Given integers from 0 to 999 (inclusive). Choose N integers such that all integers are equally likely to be selected. How many distinct integers do you have in N on average?
[Edit:
I changed the following question (from a textbook about algorithms) into the one I asked above.
What is the average number of distinct keys that FrequencyCounter will find among N random nonnegative integers less than 1,000, for N=10, 10^2 , 10^3 , 10^4, 10^5, and 10^6 ?
My understanding of the question is from 1...999 you select N numbers randomly, that is in no specific way. I think we can assume selecting each number is equally likely. Repetitions are allowed. Now do this for infinite times. Take a note of all results for each experiment somehow and assume all those results are equally likely. Now pick one of the results.

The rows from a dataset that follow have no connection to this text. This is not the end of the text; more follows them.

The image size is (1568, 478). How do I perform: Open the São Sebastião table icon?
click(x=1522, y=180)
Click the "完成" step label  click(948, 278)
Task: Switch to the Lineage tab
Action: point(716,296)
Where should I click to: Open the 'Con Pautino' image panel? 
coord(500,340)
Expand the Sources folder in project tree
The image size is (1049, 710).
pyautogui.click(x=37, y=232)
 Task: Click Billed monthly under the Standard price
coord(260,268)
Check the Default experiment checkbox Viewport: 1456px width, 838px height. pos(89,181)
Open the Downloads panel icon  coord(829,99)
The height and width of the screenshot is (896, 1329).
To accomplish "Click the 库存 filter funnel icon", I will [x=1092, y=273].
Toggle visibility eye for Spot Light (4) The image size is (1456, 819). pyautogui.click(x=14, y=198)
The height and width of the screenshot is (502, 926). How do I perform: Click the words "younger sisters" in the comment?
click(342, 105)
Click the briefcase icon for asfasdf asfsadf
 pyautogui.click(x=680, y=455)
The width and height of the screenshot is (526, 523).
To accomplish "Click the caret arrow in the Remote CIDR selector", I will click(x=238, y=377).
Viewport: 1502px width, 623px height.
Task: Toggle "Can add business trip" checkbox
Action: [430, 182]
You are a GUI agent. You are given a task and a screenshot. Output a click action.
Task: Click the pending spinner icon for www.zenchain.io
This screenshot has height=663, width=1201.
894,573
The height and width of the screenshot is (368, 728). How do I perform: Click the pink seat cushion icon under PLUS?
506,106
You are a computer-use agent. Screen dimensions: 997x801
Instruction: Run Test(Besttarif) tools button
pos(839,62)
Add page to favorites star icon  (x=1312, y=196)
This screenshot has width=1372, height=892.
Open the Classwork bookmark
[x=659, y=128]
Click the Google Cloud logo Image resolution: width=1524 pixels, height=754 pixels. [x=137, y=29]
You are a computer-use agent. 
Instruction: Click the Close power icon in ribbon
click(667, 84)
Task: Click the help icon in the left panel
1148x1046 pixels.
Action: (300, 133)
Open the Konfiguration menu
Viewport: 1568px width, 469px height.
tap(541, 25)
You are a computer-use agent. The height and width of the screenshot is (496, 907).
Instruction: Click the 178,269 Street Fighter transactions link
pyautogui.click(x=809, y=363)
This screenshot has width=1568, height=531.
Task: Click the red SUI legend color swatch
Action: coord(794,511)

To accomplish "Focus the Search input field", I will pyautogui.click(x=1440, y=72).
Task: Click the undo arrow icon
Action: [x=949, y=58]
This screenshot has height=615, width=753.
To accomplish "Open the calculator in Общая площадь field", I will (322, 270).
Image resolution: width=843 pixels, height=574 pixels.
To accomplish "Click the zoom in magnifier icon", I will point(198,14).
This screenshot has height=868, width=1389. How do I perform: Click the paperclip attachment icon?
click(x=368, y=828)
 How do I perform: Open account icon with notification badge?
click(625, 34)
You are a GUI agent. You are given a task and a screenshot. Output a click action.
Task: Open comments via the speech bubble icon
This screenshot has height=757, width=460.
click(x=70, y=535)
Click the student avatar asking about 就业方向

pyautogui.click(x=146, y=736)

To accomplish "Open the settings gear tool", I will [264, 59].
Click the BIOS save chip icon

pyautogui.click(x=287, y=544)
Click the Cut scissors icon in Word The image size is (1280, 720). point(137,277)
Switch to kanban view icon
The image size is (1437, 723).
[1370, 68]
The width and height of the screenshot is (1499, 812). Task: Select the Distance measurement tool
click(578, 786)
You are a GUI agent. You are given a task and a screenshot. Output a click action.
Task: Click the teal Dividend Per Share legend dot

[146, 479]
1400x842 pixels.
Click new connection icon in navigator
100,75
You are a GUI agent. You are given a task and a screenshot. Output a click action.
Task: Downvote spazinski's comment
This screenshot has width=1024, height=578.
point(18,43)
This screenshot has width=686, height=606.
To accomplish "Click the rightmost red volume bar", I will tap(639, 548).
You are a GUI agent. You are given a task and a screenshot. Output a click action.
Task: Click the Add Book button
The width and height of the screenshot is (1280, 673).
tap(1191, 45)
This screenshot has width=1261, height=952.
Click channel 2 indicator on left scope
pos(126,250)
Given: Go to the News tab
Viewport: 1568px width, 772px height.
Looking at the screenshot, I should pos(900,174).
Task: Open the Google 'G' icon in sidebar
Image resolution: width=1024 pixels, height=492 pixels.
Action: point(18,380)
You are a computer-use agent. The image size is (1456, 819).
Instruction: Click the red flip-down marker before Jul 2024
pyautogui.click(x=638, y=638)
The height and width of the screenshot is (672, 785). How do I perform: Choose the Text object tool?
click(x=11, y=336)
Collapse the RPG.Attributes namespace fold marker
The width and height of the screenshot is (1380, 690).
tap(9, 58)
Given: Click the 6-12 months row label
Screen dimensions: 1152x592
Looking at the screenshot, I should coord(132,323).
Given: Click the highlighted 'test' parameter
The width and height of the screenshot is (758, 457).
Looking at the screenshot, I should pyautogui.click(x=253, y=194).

How many distinct numbers are that in that result on average?
]
Here is my attempt:
I can choose 1000^N different lists of numbers, that is any number may repeat with any frequency in a list of size N.
If I were to choose sets (distinct numbers in the list) of size N, then the number of different sets should be P(1000, N) (permutations). However in the context of the question order of the elements should not be significant, so the correct number should be C(1000, N) (combinations).
The probability of me choosing all distinct numbers should be Px = C(1000, N)/(1000^N).
Now, how do I get to calculate an average number? Is it 1000 * Px? Somehow this doesn't sound right.
By the way, is my understanding of average number correct? I mean, I do this experiment infinite times and the number of distinct numbers in that set converges to a number which we call average? Though I am guessing that number should depend on the distribution of distinct numbers and calculated accordingly.
Not a complete answer, but a rephrasing of the question and some remarks related to your questions.
I think your question can be reduced to the following.
Consider the set $U$ of all sequences $$ u_1, u_2, \ldots, u_n, $$ where each $u_1$ is an integer between $1$ and $1000$. $U$ can be made into a probability space by assigning equal probability, $\frac{1}{1000^n}$ to each sequence in $U$.
For a typical sequence $u$, the number of distinct items in the sequence $u$ is some number between $1$ and $n$; let's call that $f(u)$. Then $f$ is a function from $U$ to the set $\{1, \ldots n\}$. It has an "average value", which is $$ Av(f) = \sum_{u \in U} f(u) p(u) $$ where $p(u) = \frac{1}{1000^n}$ is the probability associated to $u$. Because this is a constant, it can be pulled out of the sum to get $$ Av(f) = \frac{1}{1000^n} \sum_{u \in U} f(u), $$ which reflects your idea of "count up distinct items in each list and average them".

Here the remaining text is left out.